Sinkhorn's Theorem & Matrix Scaling

Updated 11 April 2026

Sinkhorn's Theorem is a result that establishes when a nonnegative square matrix can be scaled by positive diagonal matrices to achieve a doubly stochastic form.
The Sinkhorn–Knopp algorithm alternately normalizes rows and columns and is proven to converge under total support conditions using metrics like the Hilbert projective metric.
Extensions of the theorem impact fields such as quantum information, entropic optimal transport, and combinatorial optimization, highlighting its broad practical significance.

(Raw data)

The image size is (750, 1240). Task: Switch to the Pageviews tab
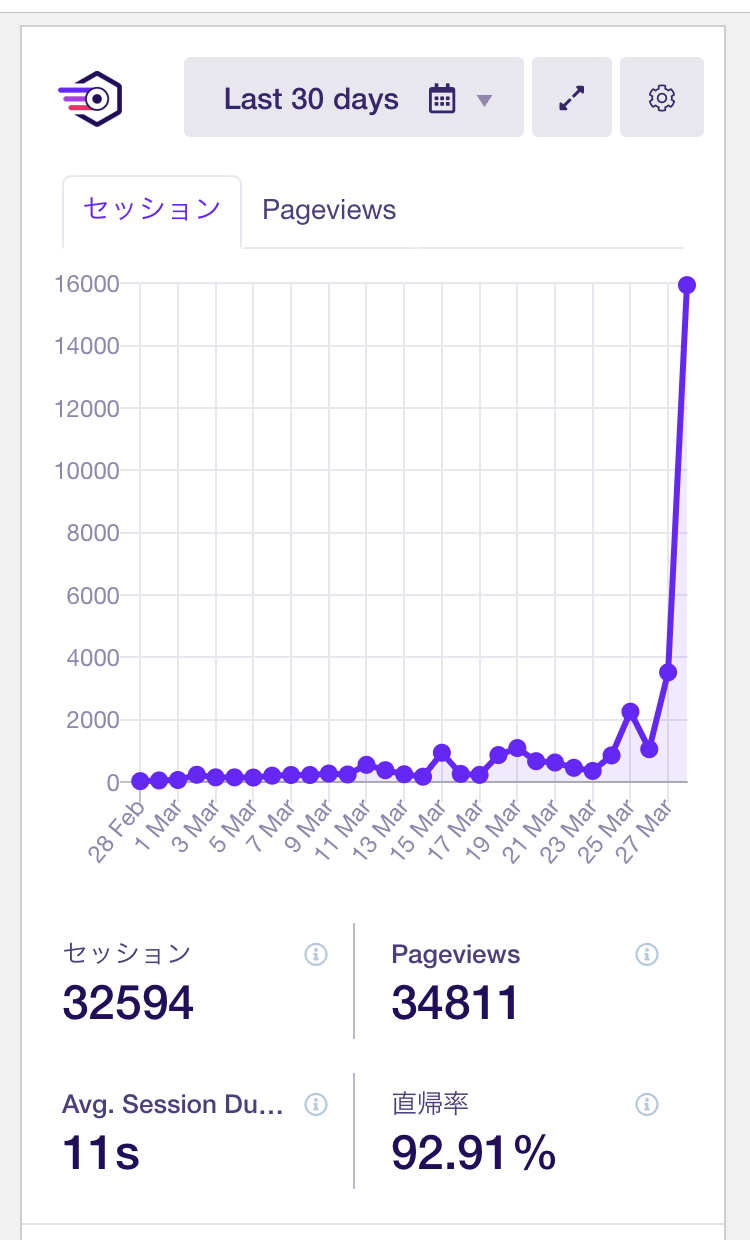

(Task directions) Reproduce the part of the Sinkhorn's Theorem text between "Sinkhorn's Theorem &" and "broad practical significance.", inclusive.

(The solution)
Sinkhorn's Theorem & Matrix Scaling

Updated 11 April 2026

Sinkhorn's Theorem is a result that establishes when a nonnegative square matrix can be scaled by positive diagonal matrices to achieve a doubly stochastic form.
The Sinkhorn–Knopp algorithm alternately normalizes rows and columns and is proven to converge under total support conditions using metrics like the Hilbert projective metric.
Extensions of the theorem impact fields such as quantum information, entropic optimal transport, and combinatorial optimization, highlighting its broad practical significance.